During the night i heard a resonant gnawing sound from the canoe. Twice i got up to investigate. Rats and rodents had been flagged up as menaces on so many of the islands around Ireland that it seemed a little hard if only an hour or so from the end some rat gnawed a hole in the bottom of my kayak. The sound continued on and off all night, and i woke on and off all night. In the morning i found that an apple that i'd left under the netting deck 'safe' had been gnawed through the mesh - a real country rat as there were plenty of far more luxurious foods around for a lot less work if his tastes had been a little more sophisticated.
The morning was cold. But then the sun came up. So up, indeed, that when i finally pushed off it was - for the first time on the trip - without my jacket and with bare arms. I skulled over to High and Low Islands and drifted amongst their rocks and surprised seals. The bad weather wasn't in yet and i didn't want the trip to end. I headed across to the rock at the mouth to Castlehaven, mentally ticking off landmarks, pausing to drift for long minutes, feeling the sun on my skin, licking the salt of my lips, hearing the calling of the gulls, watching the odd comorant or shag pop to the surface and then snake back down into the depths again..
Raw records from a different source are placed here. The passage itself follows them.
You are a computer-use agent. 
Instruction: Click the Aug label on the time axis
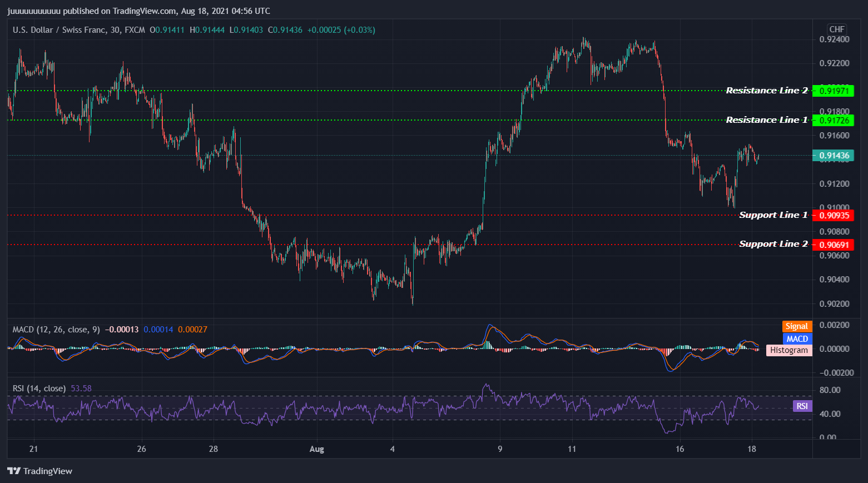[x=317, y=449]
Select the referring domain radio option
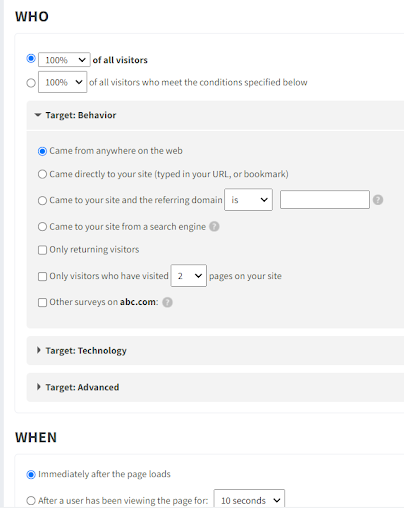The width and height of the screenshot is (404, 512). [42, 200]
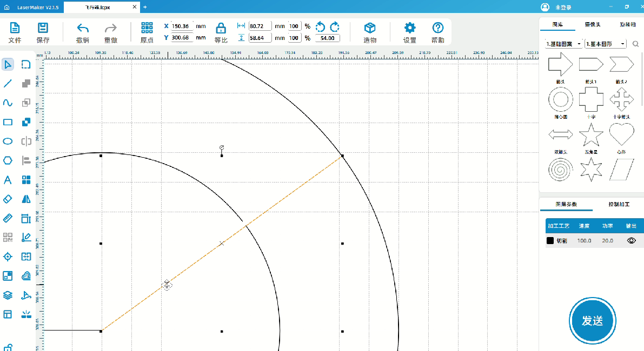644x351 pixels.
Task: Select the ellipse drawing tool
Action: click(8, 141)
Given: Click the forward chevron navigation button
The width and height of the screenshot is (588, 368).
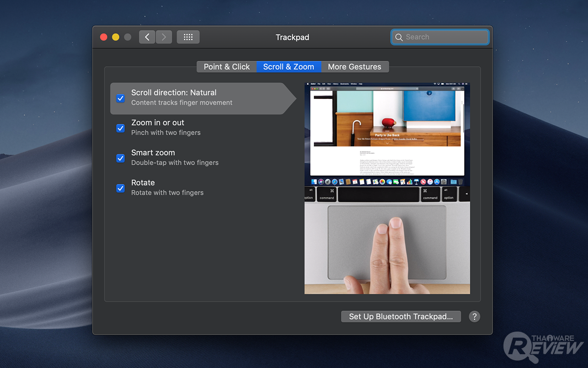Looking at the screenshot, I should (164, 37).
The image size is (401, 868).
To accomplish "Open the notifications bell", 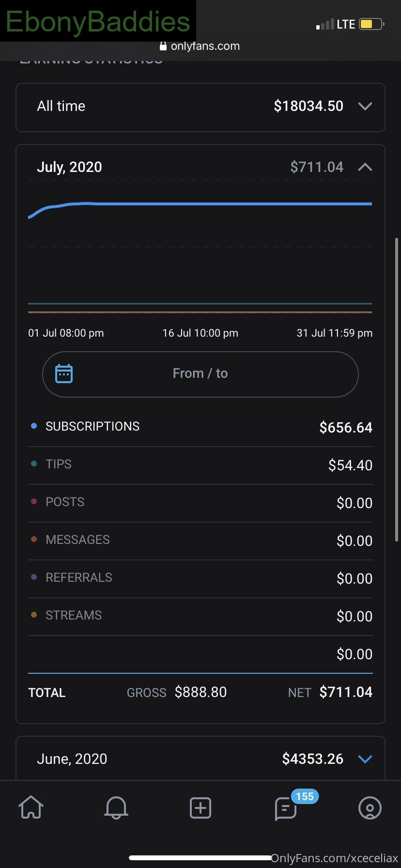I will (x=116, y=807).
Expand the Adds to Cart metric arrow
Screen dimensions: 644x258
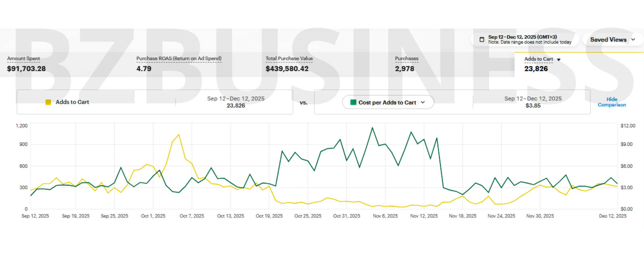coord(559,60)
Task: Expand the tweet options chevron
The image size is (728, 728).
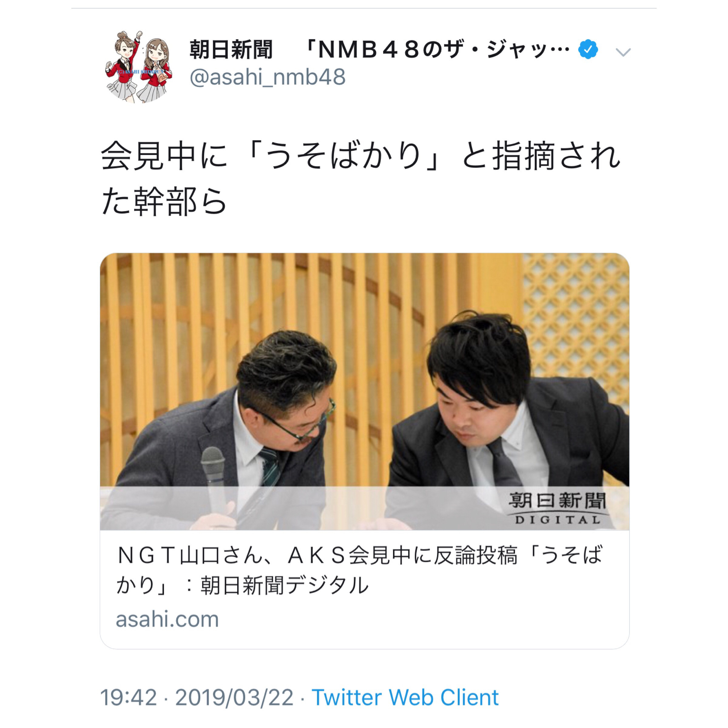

It suddenly struck - and struck me as highly humorous - that i was coming back into Castlehaven from the opposite side to the one i'd left from. When i'd tried to define the trip before starting out i'd claimed that i wanted to do nothing more than turn right - or starboard, indeed, or west, if that's your fancy- when i departed Castlehaven and then just keep paddling until i could turn right again and find myself back again in Castlehaven. And that was what i'd just done. What a really silly idea.